[Instructions for the task]:
Retype, exactly and with both ends included, the lines below from the one containing "Given: Click the" through the end; omit the pictures.

(Dataset entries)
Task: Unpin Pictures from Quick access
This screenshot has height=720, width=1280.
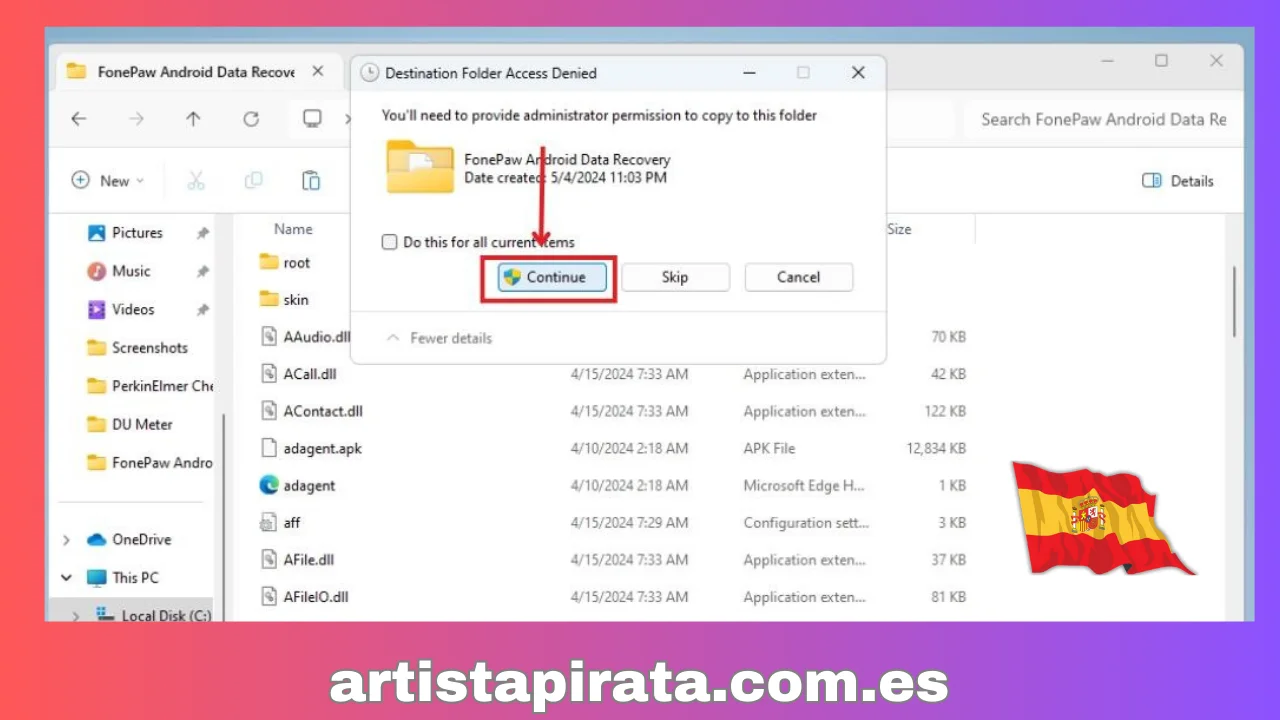Action: pos(202,232)
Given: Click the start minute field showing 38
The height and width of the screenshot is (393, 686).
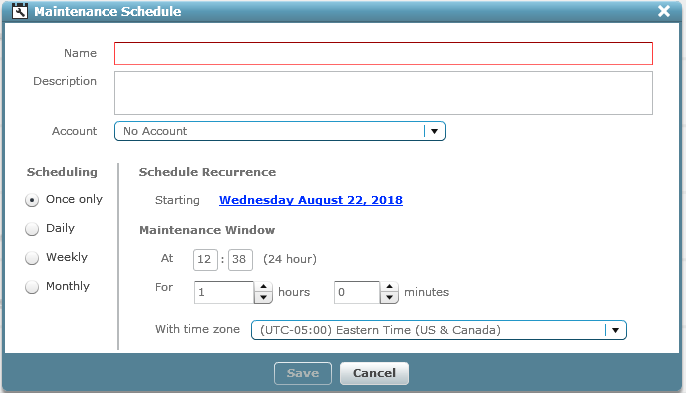Looking at the screenshot, I should pyautogui.click(x=240, y=260).
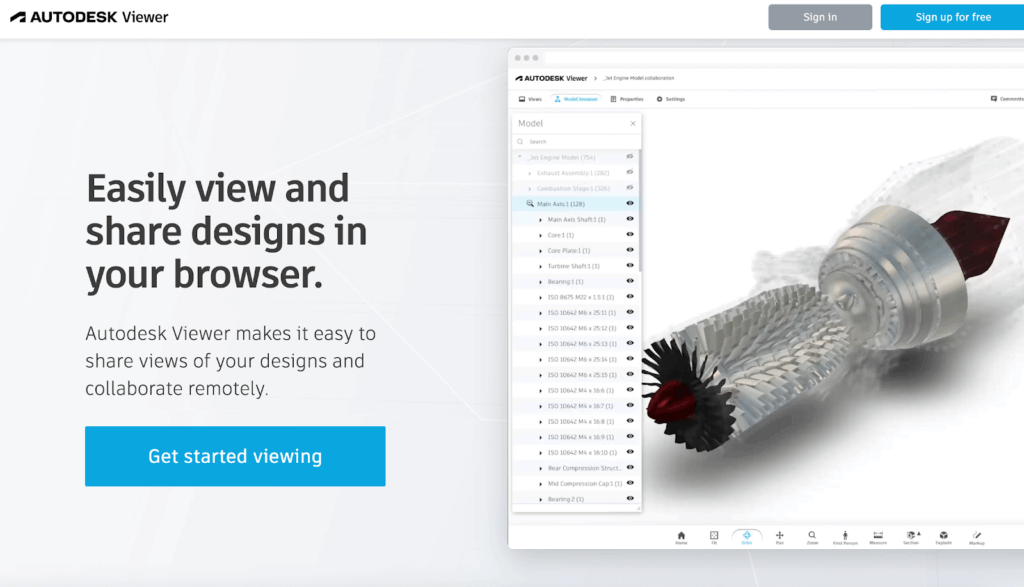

[The answer]:
Given: Click the start minute field showing 38
The height and width of the screenshot is (393, 686).
Looking at the screenshot, I should pyautogui.click(x=240, y=260).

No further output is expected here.